Some ten years or so ago (before pop culture became famous for being pop culture) when it was rumored that a college course was being taught on the likes of Tupac Shakur, it was quite intriguing. It added a bit of mystique and generated even more interest in him as he rested in peace, and further proved that he was the actual poet that he was—who took his poetry and lyrics from his life experience, heart, and Gemini mind and put it on wax, then from there-the rest was history: a his story worthy of being studied and dissected mainly because pop culture wasn’t an open-market trend then (I will explain “open-market trend” at end-blog).
But here we are in a time where (on a daily basis), popular culture is quickly becoming more and more famous for simply being popular culture. As a result of that colleges are opening its courses of study to singing powerhouse to study like Beyonce (who we did a write up about regarding this same thing), her beau and boo-rapping great: Jay Z (whose write-up slot is still awaiting my entry that, trust me when I say–I haven’t forgot-but believe me you, I knew there would be more with the same story.
Middle schools are even following this trend. We just did a write up on a teacher sending eighth grade students home on assignment that didn’t go over too well, when she instructed the 13 year-olds to listen and evaluate Lil’ Wayne’s 6 foot 7 foot-that as a result, ultimately got her suspended. And more and more (on a daily basis) as I’m reading about world news and the world of popular culture; colleges everywhere are slowly beginning to substitute electives with popular culture in ways that television has substituted traditional television program[ing] with reality tv.
Hold on to your head.
You can now add to that list coming to a syllabus near you: non other than Miley Cyrus.
As reported by the Saratogan newspaper, this summer (at Skidmore College-a private liberal arts college in Saratoga Springs in Upstate New York) there will be a class focusing on [and called]: “The Sociology of Miley Cyrus: Race, Class, Gender and Media.”

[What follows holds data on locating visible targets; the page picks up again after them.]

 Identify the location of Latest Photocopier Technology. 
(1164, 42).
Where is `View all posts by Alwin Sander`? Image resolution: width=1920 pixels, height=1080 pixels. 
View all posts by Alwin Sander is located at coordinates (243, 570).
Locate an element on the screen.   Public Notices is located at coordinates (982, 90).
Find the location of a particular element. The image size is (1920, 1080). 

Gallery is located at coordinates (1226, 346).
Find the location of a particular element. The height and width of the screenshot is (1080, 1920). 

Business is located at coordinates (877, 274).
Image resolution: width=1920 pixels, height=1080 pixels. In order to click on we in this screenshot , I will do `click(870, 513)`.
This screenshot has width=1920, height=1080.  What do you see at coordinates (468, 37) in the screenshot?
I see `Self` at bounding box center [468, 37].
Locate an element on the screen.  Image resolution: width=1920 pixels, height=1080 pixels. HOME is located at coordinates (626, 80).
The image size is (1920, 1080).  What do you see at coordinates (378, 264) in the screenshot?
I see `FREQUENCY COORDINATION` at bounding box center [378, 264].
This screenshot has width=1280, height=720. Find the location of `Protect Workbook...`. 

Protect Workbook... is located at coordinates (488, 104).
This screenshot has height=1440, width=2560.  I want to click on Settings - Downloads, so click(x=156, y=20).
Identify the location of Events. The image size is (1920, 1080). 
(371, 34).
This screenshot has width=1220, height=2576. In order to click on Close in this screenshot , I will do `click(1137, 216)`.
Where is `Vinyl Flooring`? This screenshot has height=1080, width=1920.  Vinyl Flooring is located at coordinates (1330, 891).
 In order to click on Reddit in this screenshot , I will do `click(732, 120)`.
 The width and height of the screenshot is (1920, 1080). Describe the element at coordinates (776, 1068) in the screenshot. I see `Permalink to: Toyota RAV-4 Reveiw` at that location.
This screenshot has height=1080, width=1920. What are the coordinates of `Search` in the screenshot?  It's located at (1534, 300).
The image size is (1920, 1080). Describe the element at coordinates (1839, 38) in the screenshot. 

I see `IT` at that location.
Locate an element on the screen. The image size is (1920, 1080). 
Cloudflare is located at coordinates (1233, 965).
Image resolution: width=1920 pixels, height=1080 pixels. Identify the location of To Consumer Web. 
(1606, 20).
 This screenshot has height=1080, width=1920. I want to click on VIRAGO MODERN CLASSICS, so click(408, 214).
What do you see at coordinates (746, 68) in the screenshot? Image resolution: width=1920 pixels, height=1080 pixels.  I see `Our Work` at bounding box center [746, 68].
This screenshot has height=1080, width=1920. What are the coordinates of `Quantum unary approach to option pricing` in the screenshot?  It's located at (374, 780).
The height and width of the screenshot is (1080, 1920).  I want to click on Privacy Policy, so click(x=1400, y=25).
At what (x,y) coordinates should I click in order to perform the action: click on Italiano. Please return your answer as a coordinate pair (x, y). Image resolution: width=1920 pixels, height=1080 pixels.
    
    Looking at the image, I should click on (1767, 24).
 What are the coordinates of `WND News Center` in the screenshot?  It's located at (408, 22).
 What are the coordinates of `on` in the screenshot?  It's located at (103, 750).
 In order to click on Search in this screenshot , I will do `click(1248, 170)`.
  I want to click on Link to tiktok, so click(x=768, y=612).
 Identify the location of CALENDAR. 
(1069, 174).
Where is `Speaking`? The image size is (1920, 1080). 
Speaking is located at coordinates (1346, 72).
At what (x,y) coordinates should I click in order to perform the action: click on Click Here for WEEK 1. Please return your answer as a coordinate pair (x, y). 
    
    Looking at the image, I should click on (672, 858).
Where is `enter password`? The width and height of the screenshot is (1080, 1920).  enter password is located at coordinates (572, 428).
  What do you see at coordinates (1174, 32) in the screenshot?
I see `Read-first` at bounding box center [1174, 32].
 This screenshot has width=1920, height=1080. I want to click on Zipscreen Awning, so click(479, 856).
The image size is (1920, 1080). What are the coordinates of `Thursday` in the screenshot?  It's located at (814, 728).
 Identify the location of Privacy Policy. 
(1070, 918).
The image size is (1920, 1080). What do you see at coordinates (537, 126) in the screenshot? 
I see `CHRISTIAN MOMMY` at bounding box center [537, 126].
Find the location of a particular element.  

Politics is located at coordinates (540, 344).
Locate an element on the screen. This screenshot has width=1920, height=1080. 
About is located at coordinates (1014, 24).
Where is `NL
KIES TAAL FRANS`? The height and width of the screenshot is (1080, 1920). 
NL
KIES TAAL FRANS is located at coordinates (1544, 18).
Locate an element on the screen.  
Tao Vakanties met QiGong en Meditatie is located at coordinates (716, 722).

The class will be taught by visiting Professor Carolyn Chernoff who says that she will focus on the 21 year-old star’s persona, antics, transformations [that the professor refers to as “incarnations” “as a way to gender, race, class, fame and power”]. According to the professor, the inspiration behind the idea and decision to teach the course stemmed from a video of Miley Cyrus twerking at the 2013 MTV Video Music Awards being “featured” during a course she was teaching on youth culture however, there wasn’t-then-and there won’t be any (in this Skidmore college course) any twerking.
P.S.- I have a message for these college professors and teachers, as well as an answer about this new rash of popular culture “study”:
Popular culture just IS. It’s an experience.
It’s HAPPENING. It’s a happening, it’s going to continue to-it’s going to continue to multiply. And other than opinionated dialogue and debate, there is nothing remedial or revolutionary, or any kind of “change” that can be brought about in an industry of show business [that’s conducive to any type of “lesson” that can be learned in a college course other than what’s beneath each student’s personal, social, moral, societal values, that at the end of the day, will end up having nothing to do with the entertainer chosen to study in pop culture today-especially if:
famous for being famous
famous for being controversial, first over their actual craft or talent-which may come second (or be non existent).
In short: One big Twitter debate taking place in a classroom.
When college professors/ grasp the understanding that an industry is an open market where anybody with anything is welcome to showcase whatever; as long as there is an audience for it-there is a business for it [that can be made from it]. There’s no “dissecting” that can be done-so just sit back and have dialogue (and be prepared to learn what the entire class’ personal, social, moral, societal values are). Because at the end of the day, if you’re not studying someone in popular culture for their work, first, then you’re studying a persona and how they put out to the world and in turn; how the world is responding to them (you’re not actually studying the “person” or their art/craft).
When you get into studying the person (or persona), relativity and subjectivity takes precedent.
But when you study the craft or art, you stand a better chance of more useful lessons, dialogue and and debate which too, perhaps, leads to a better understanding of the person (or persona).
The eighth grade teacher was actually on to something, it’s just the ages of the students that turned out to be the bad idea.